Kaum milenial nyaman dengan gaya hidup berbagi (sharing lifestyle ) karena itu mereka lebih menyukai layanan perbankan yang berbasis peer to peer dan kolaboratif (kokreatif).
Itu sebabnya peer to peer lending yang diberikan oleh fintech misalnya lebih mereka sukai ketimbang tradisional lending services yang diberikan bank tradisional.
Platform marketplace yang mempertemukan pencari pinjaman dan pemberi pinjaman dalam lingkungan pasar yang transparan dan efisien lebih diminati kaum milenial ketimbang pasar yang dikendalikan oleh “rezim” bank tradisional yang regulatedbirokratis , tertutup, dan tak memberikan kebebasan penuh kepada nasabah.
Lingkungan pasar-pasar semacam ini memungkinkan pencari pinjaman dan pemberi pinjaman menemukan “harga terbaik” secara fair, informatif, dan transparan.
Platform marketplace yang berbasis peer to peer adalah solusi cespleng yang diberikan fintech dan belum bisa diberikan oleh bank tradisional.
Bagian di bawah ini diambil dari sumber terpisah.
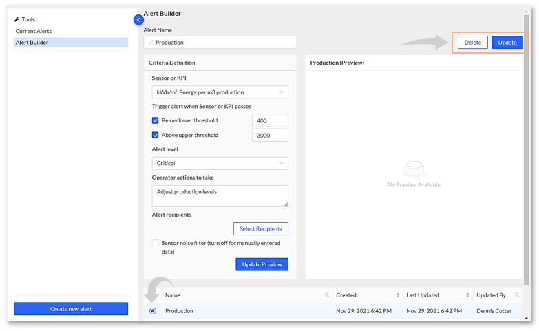Click the Update button
The image size is (539, 331).
[x=507, y=43]
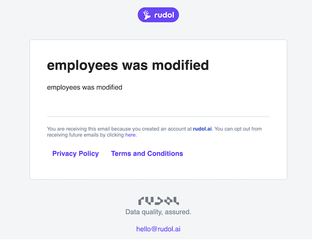Click the "Data quality, assured." tagline
This screenshot has width=312, height=241.
[158, 212]
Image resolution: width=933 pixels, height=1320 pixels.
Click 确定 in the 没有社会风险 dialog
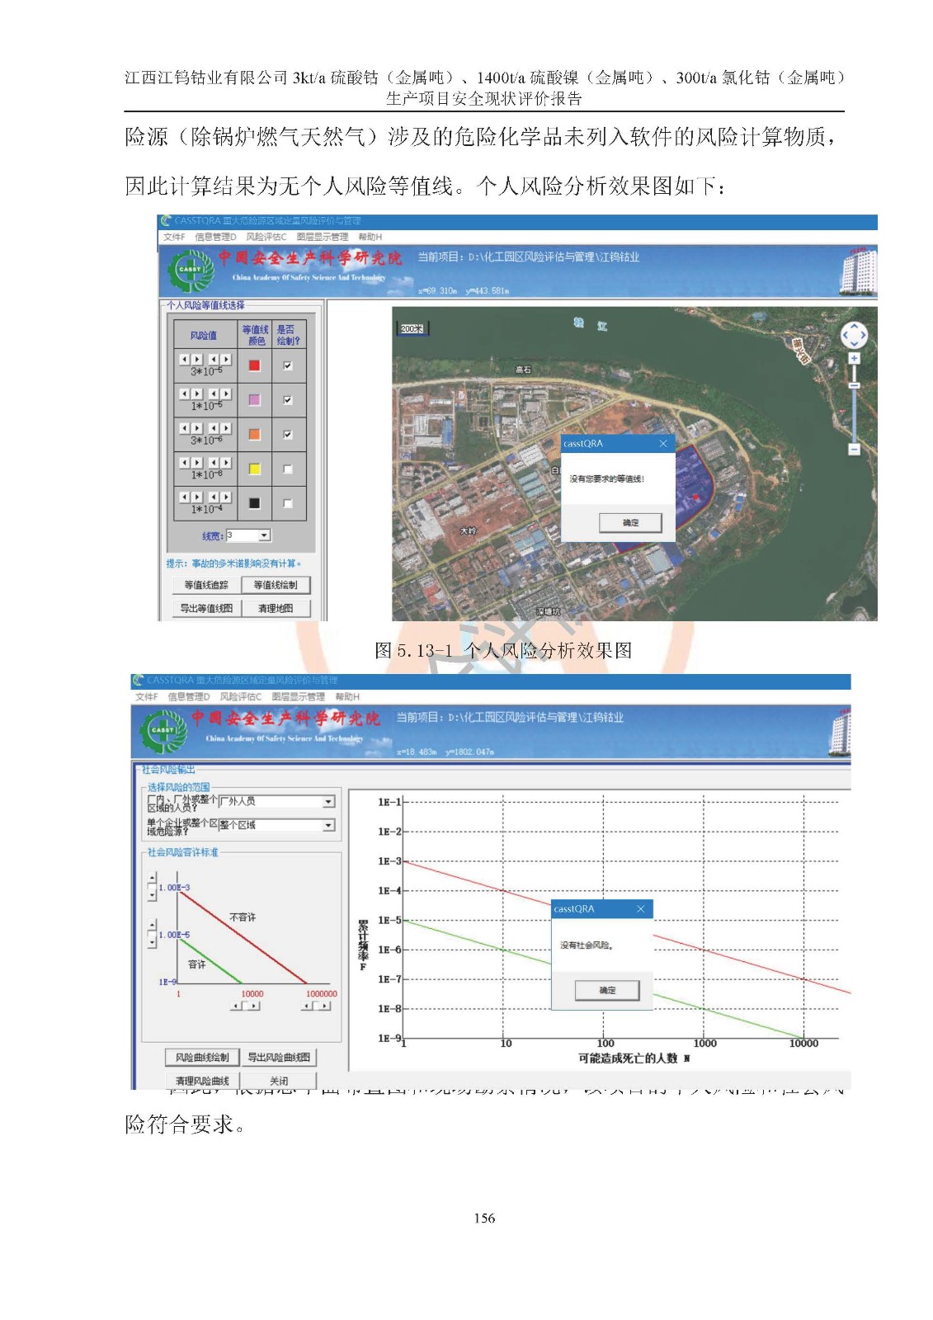(607, 990)
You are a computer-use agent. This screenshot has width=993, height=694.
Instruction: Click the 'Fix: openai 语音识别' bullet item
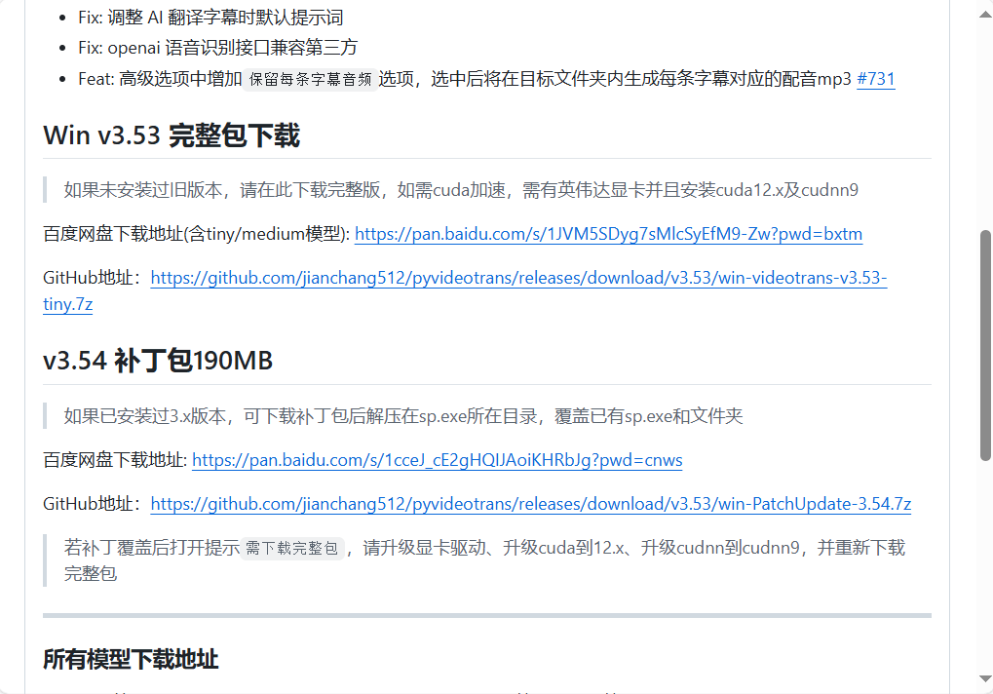coord(218,48)
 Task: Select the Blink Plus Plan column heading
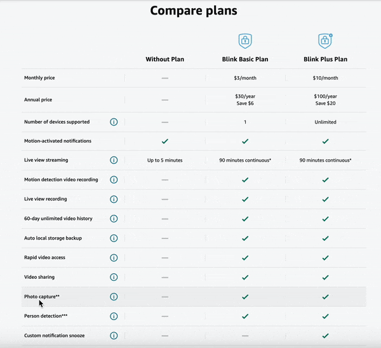325,60
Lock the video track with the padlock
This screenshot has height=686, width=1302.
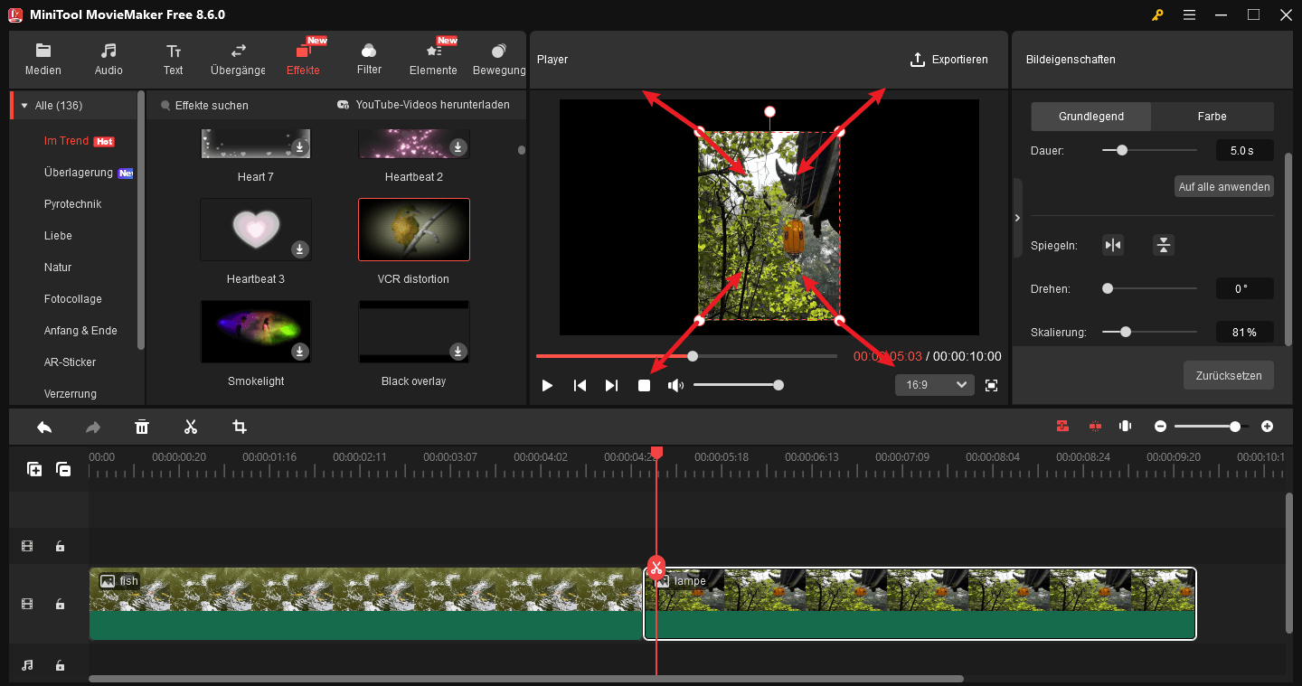point(60,604)
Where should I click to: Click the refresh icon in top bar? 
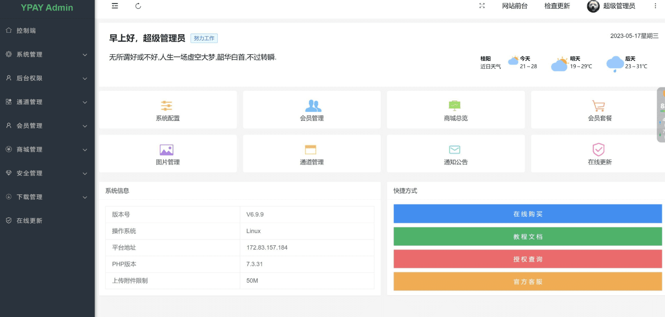click(138, 6)
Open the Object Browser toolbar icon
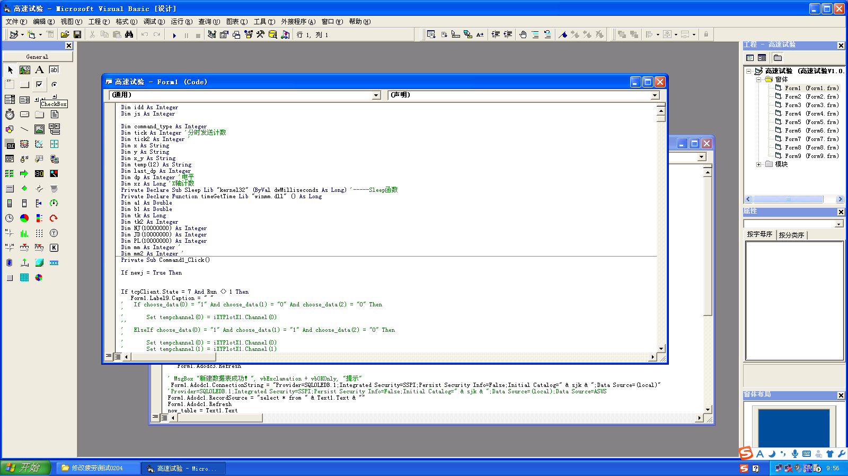The width and height of the screenshot is (848, 476). coord(249,34)
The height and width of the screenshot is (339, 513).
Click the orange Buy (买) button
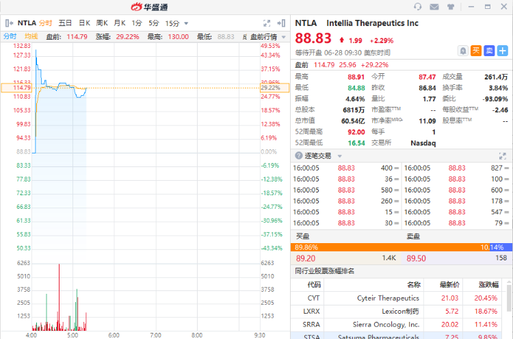(476, 50)
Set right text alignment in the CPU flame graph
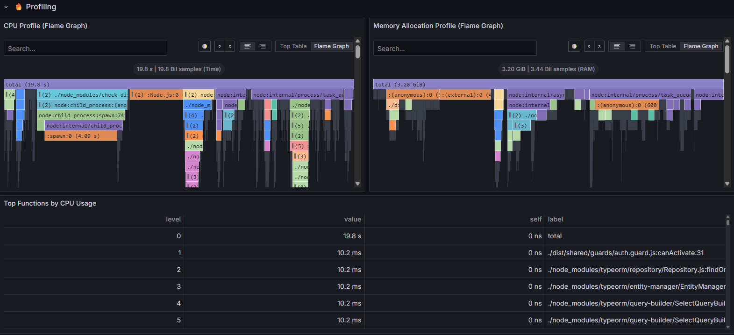This screenshot has height=335, width=734. click(263, 46)
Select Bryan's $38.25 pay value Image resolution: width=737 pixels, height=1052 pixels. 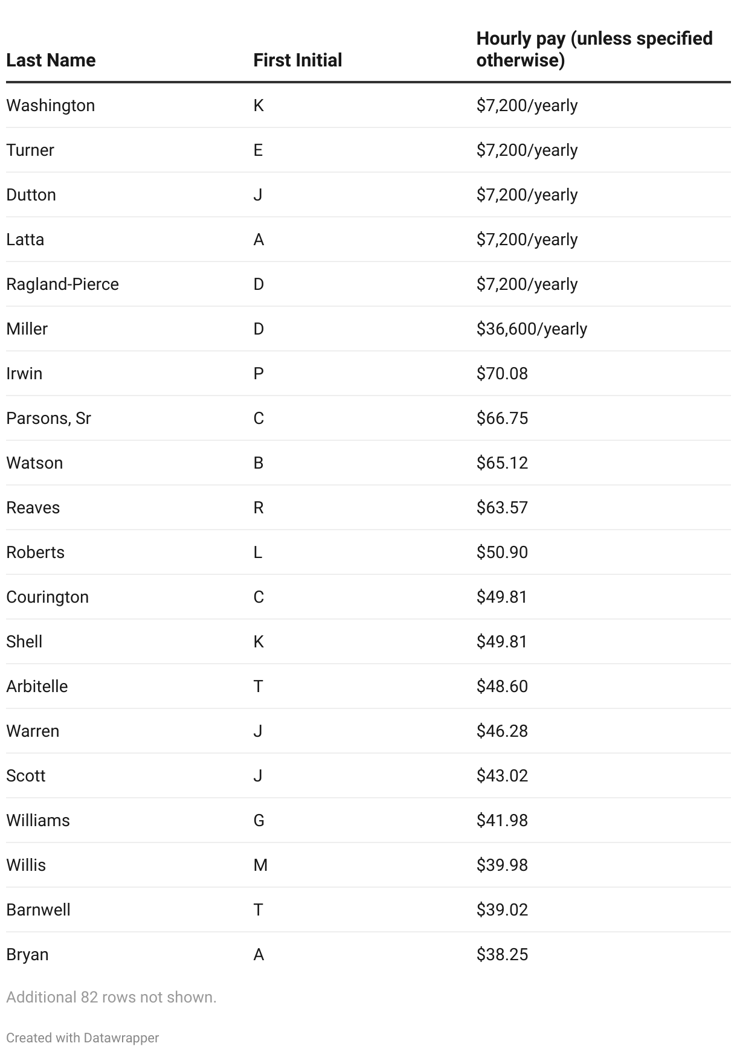(502, 955)
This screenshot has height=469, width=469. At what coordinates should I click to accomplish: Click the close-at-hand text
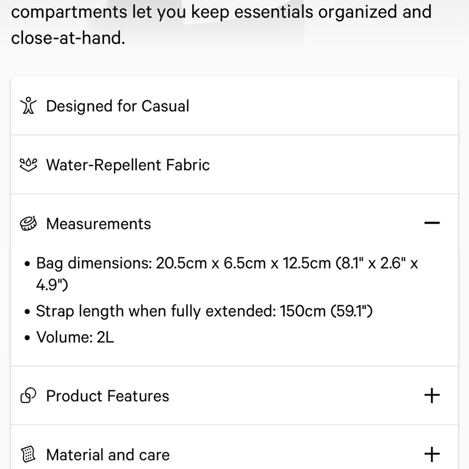[x=68, y=38]
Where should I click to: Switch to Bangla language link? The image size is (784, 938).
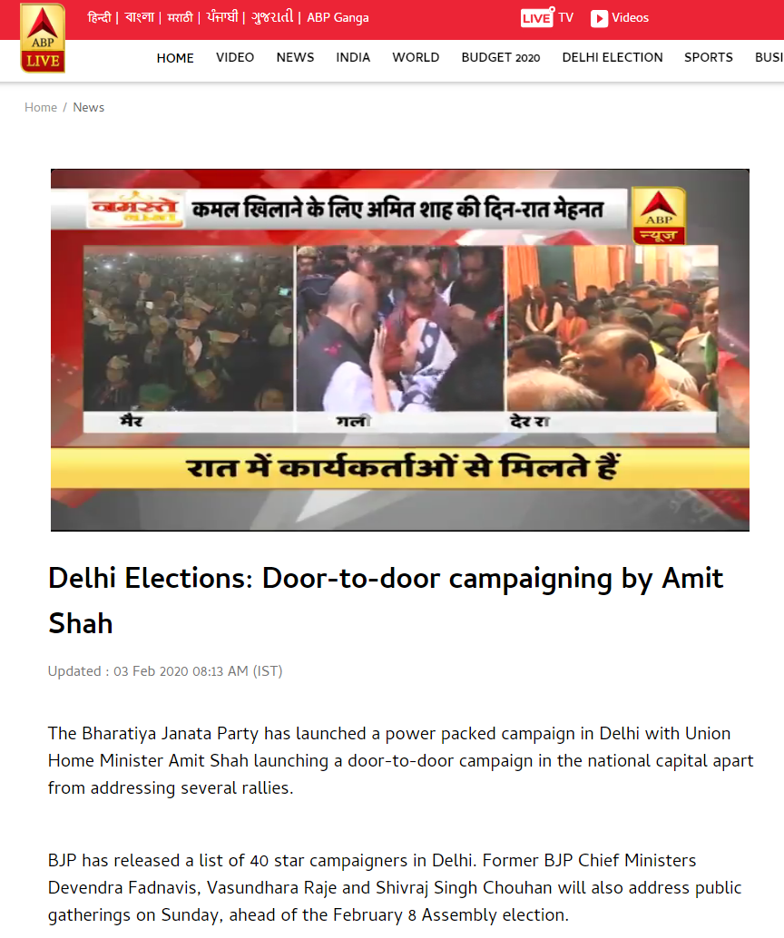click(140, 17)
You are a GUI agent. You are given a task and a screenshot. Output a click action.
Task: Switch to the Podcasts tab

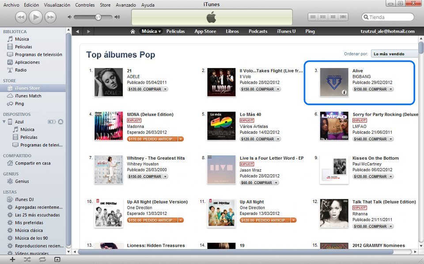pyautogui.click(x=258, y=31)
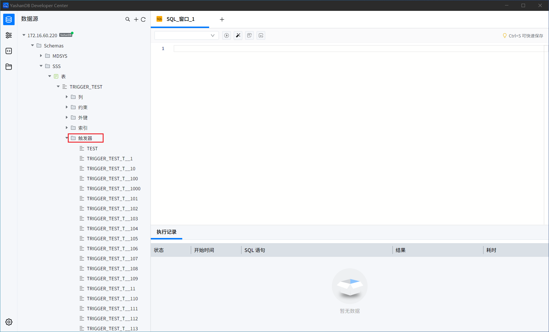Add a new SQL window tab

point(222,19)
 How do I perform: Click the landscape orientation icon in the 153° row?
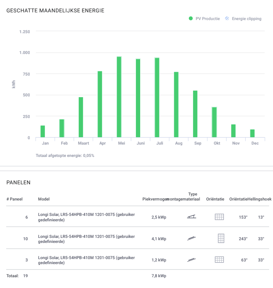219,217
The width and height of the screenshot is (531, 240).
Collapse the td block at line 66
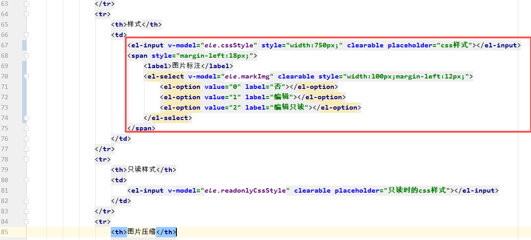tap(26, 35)
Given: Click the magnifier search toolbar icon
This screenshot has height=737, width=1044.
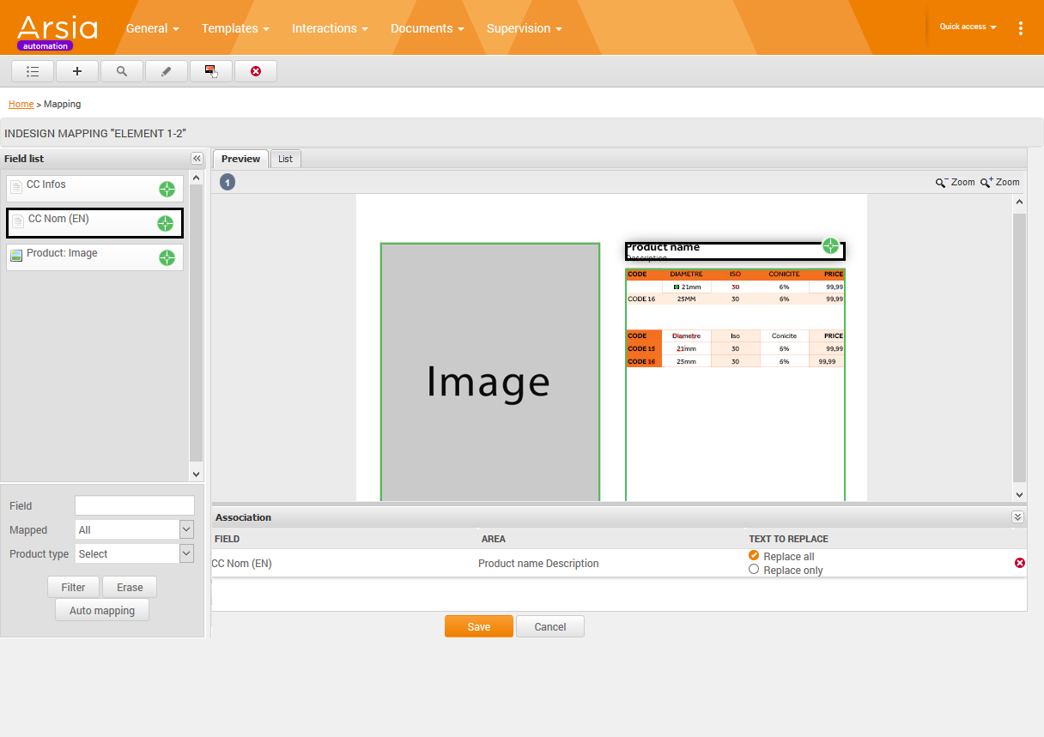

Itu sebabnya saya menyebut model layanan bank tradisional yang ada selama ini tidak millennial-friendly .
#3. It’s Mobile: “My World Is My Handphone”
Kenapa Go-pay begitu sukses menarik minat kaum milenial, sementara layanan yang sama oleh bank tradisional tidak? Kuncinya adalah kemudahan dan kesimpelan. Kenapa mudah dan simpel? Karena semuanya ada di genggaman tangan mereka.
“The world is in my hand,” ucap mereka. Hidup kalangan milenial adalah di handphone , bukan di kartu atau di kantor cabang. Itu sebabnya ketika saya mengatakan:
Millennials kill everything , maka dua hal yang akan “dibunuh” kaum milenial adalah, pertama, kartu kredit, kartu debit dan kartu-kartu yang lain.
Kedua adalah kantor cabang bank. Card will dying... branch will dying.
Di kalangan generasi-generasi sebelumnya (yup, Baby Boomers dan Gen-X), ketika di dompet mereka ada sepuluh kartu kredit dari berbagai bank, mereka begitu bangga dan merasa prestige.
Namun kini kaum milenial tidak demikian. Mereka menginginkan simplicity ketimbang prestige di mana semua transaksi dilakukan di handphone mereka dengan mudah, murah, dan nggak ribet.